GIVEN INSTRUCTION =>
Copy the stretch of the material from the line that contains "Select What We Do in navigation" through the line that contains "Action: 390,275", leaving out the pictures.

RECORDS TO PROCESS =>
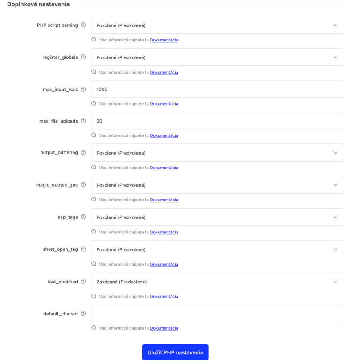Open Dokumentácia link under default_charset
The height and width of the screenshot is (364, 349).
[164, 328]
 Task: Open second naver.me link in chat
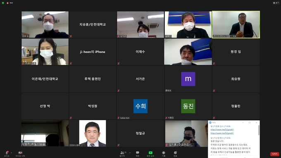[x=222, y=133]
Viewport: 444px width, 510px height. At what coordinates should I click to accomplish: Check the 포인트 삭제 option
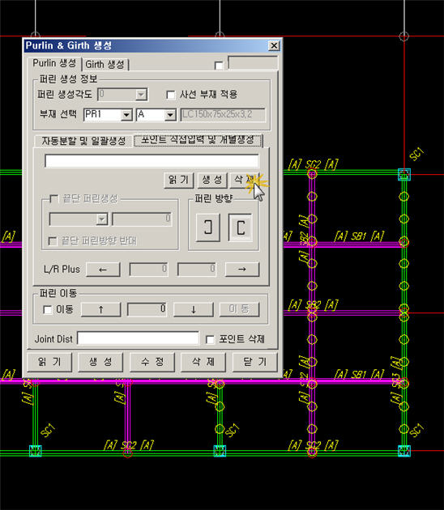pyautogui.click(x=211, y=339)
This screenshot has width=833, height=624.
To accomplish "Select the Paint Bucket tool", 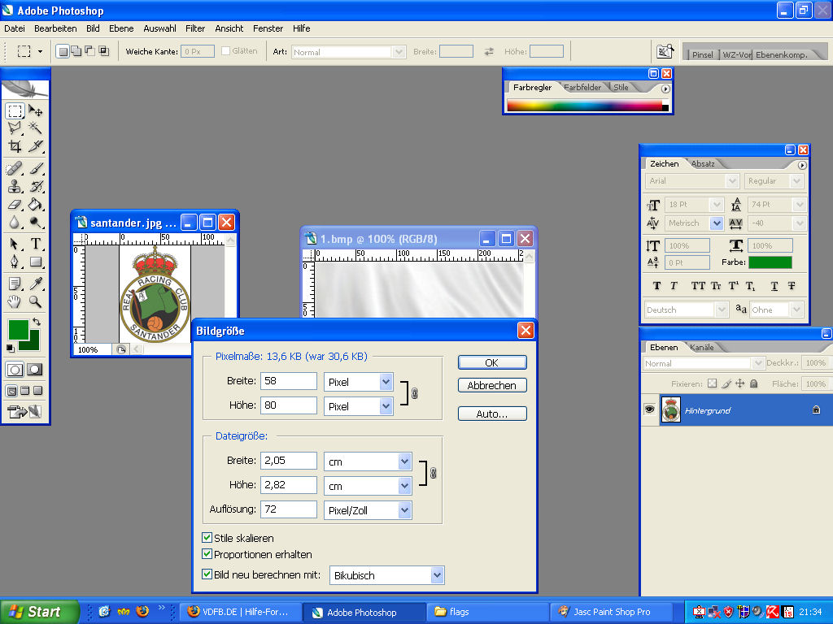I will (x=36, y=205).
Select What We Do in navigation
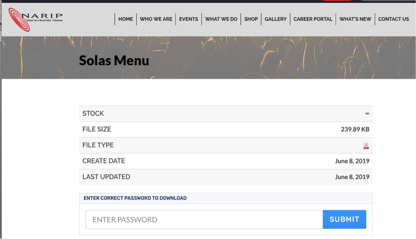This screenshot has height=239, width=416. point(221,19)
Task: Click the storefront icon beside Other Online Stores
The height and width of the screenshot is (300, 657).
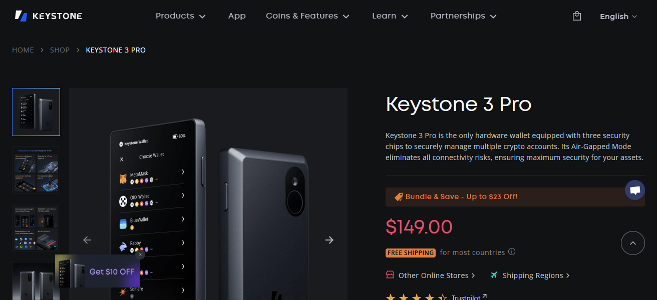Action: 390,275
--
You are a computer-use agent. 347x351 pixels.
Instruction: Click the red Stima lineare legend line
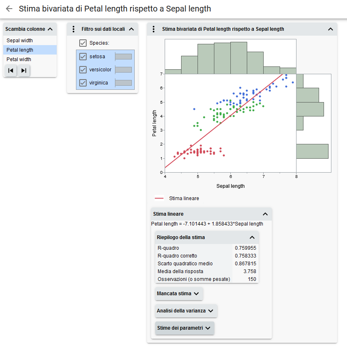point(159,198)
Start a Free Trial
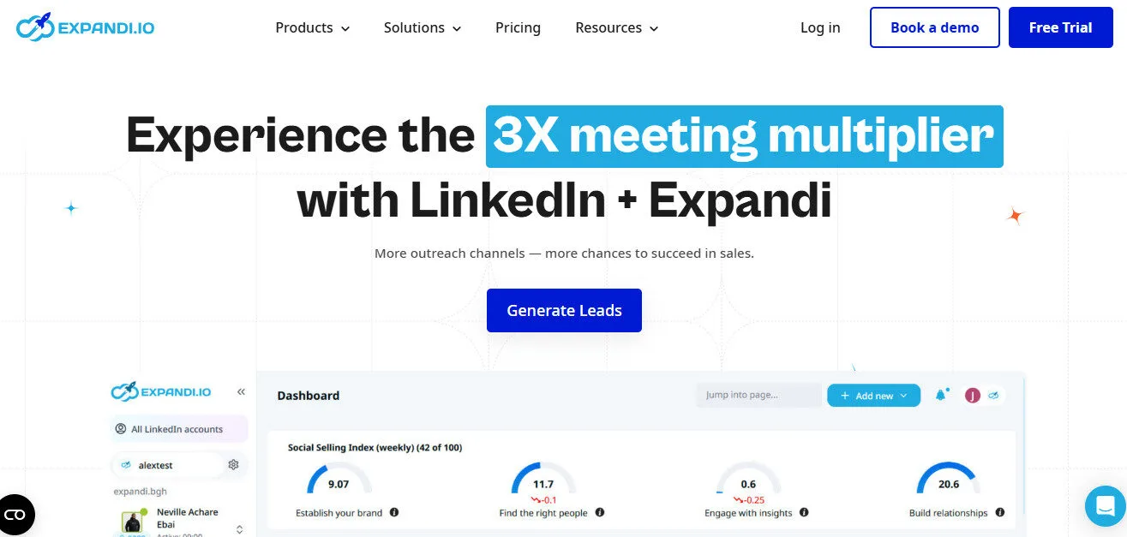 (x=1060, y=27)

RESULT OF THIS TASK =>
Select What We Do in navigation
This screenshot has height=239, width=416. point(221,19)
Task: Click the storefront icon beside Other Online Stores
The height and width of the screenshot is (300, 657).
Action: 390,275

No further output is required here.